European stocks pared their advance after Germany said that there is no “new bazooka” to combat the euro area’s debt crisis, offsetting rating companies reaffirmation of America’s creditworthiness. U.S. stock-index futures were little changed and Asian shares erased losses.

Antofagasta Plc (ANTO) led a rally in mining companies, both climbing 1 percent, as copper recouped some of yesterday’s losses. British Land Co. jumped 2.1 percent after analysts recommended buying the real-estate investment trust.

The benchmark Stoxx Europe 600 Index slipped 0.1 percent to 224.66 at 10:06 a.m. in London after tumbling 3.2 percent yesterday to its lowest level since Oct. 5. Futures on the Standard & Poor’s 500 Index expiring in December advanced 0.1 percent, while the MSCI Asia Pacific Index (MXAP) rose 0.1 percent, erasing losses of as much as 0.7 percent.

“This has the makings of another dead cat bounce,” said Terry Pratt, an institutional trader at IG Markets. “There’s still this double whammy of concerns -- the failure of the U.S. to reach a compromise over deficit reduction plans and the ongoing threat to global economic confidence by the euro zone’s sovereign-debt woes.”

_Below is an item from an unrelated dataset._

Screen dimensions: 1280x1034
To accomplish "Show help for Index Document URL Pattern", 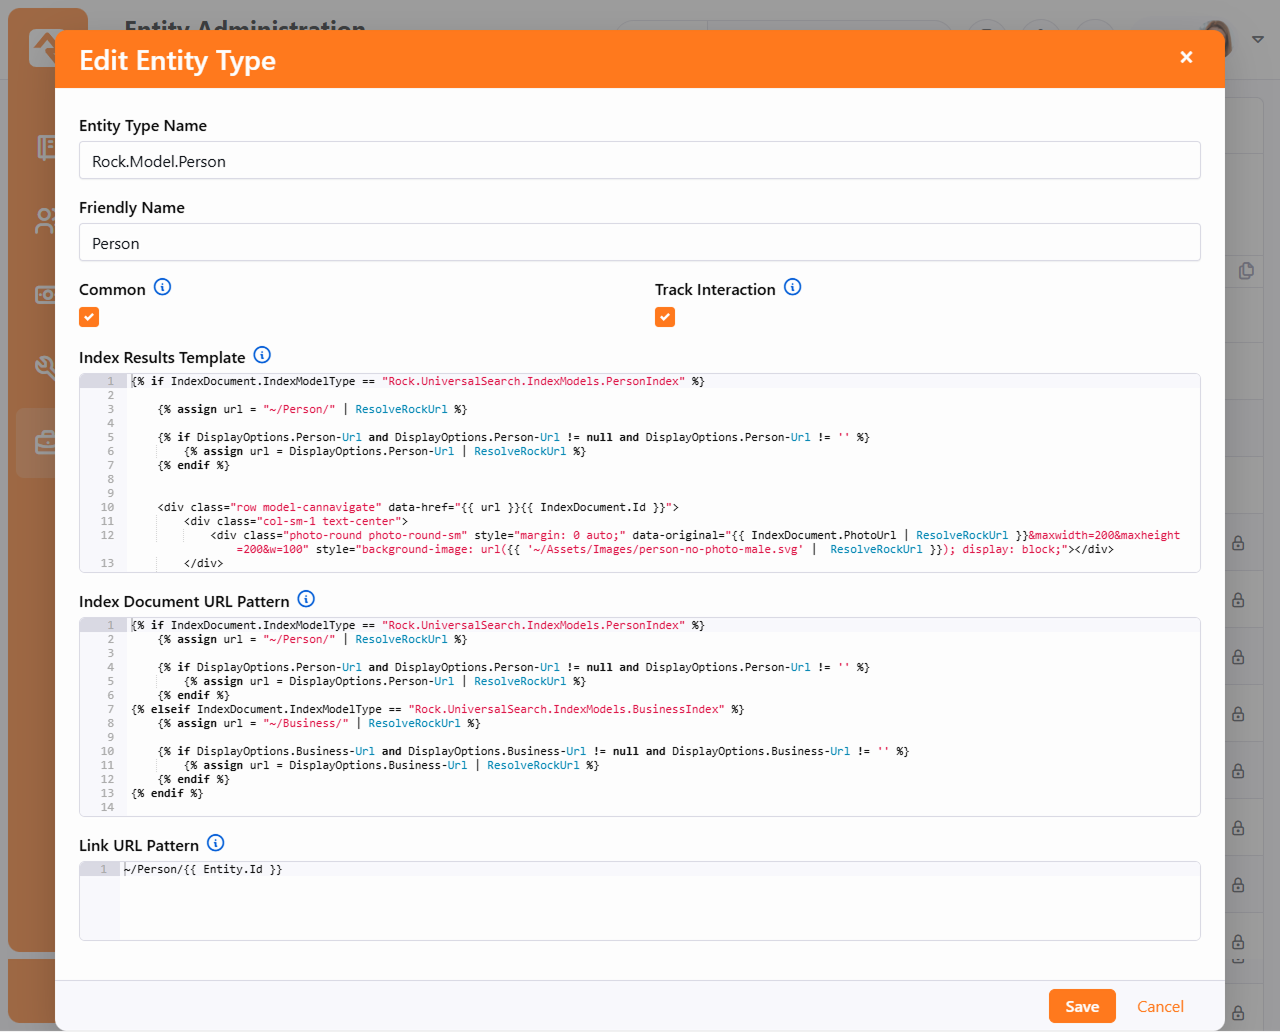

Stocks slumped around the world yesterday amid signs U.S. lawmakers would fail to reach an agreement on budget cuts, increasing the likelihood that the world’s largest economy will face another credit downgrade. Banks tumbled as dollar funding costs and euro-area bond yields surged.

Automatic Spending Cuts

Standard & Poor’s and Moody’s Investors Service maintained their U.S. credit ratings after the close of European (SXXP) trading, even as Congress’s special debt-reduction committee failed to reach an agreement, setting the stage for $1.2 trillion in automatic spending cuts.

S&P reaffirmed it will keep its U.S. rating at AA+ after stripping the government of its top AAA grade on Aug. 5. Moody’s kept its AAA rating with a negative outlook. Fitch Ratings noted in a statement that it said in August that a supercommittee failure would probably result in a “negative rating action,” likely a revision of its outlook to negative, and that it will conclude a review by the end of this month.